2.1 Présentation du chapitre

Depuis très longtemps, les marées océaniques sont observées sur notre planète. Nous nous proposons de présenter dans ce chapitre un bref aperçu de l’historique de la découverte, de l’explication scientifique et de la modélisation de ces marées de l’Antiquité à nos jours.

2.2 Historique

2.2.1 L’Antiquité

Les premières civilisations développent rapidement des activités maritimes, guerrières et marchandes le long des côtes habitées de la Méditerranée. Ainsi, les marins phéniciens et égyptiens, puis grecs et enfin romains et arabes se limitent aux côtes méditerranéennes, berceau maritime de l’humanité. En mer Méditerranée, les marées sont peu importantes. C’est pourquoi ces différents peuples ne sont pas confrontés immédiatement à ce phénomène naturel océanique. Puis, les progrès dans le domaine de la navigation se faisant et les conquêtes armées aidant, ils s’aventurent plus loin le long des côtes de l’Atlantique, dans la Mer Rouge et jusque dans l’Océan Indien. Dans ces zones, les marées sont beaucoup plus importantes et les marins et navigateurs de l’antiquité ne peuvent que les constater.

• **Objectif visé**
Pouvez-vous résumer en deux phrases le passage sur l'histoire des marées ?

• **Données brutes**
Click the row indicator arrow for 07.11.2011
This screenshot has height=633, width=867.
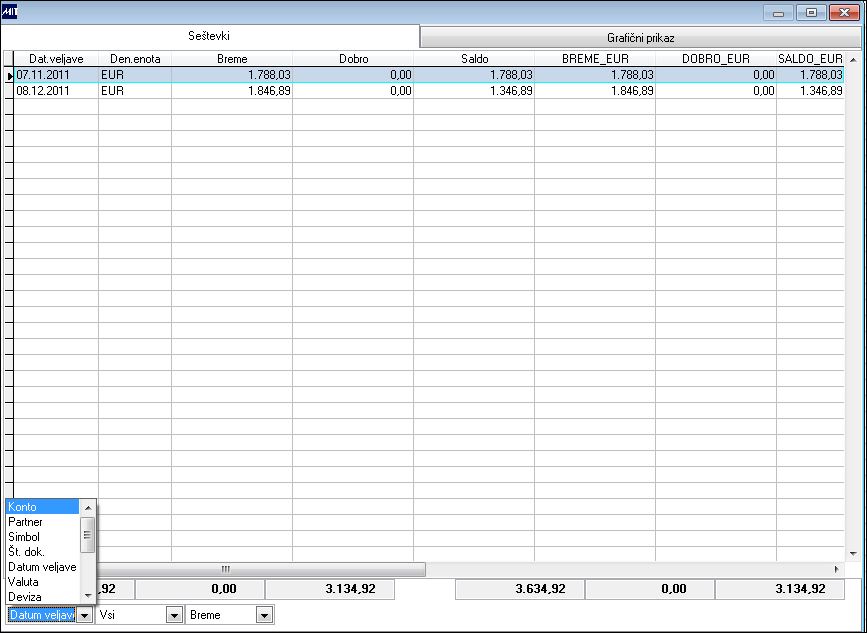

• **Résultat attendu**
Le chapitre propose un bref aperçu de l'historique de la découverte, de l'explication scientifique et de la modélisation des marées océaniques, observées depuis très longtemps, de l'Antiquité à nos jours. Dans l'Antiquité, les peuples marins de la Méditerranée, où les marées sont peu importantes, n'y sont pas confrontés immédiatement, mais ils les constatent en s'aventurant le long des côtes de l'Atlantique, dans la mer Rouge et jusque dans l'océan Indien, où elles sont beaucoup plus importantes.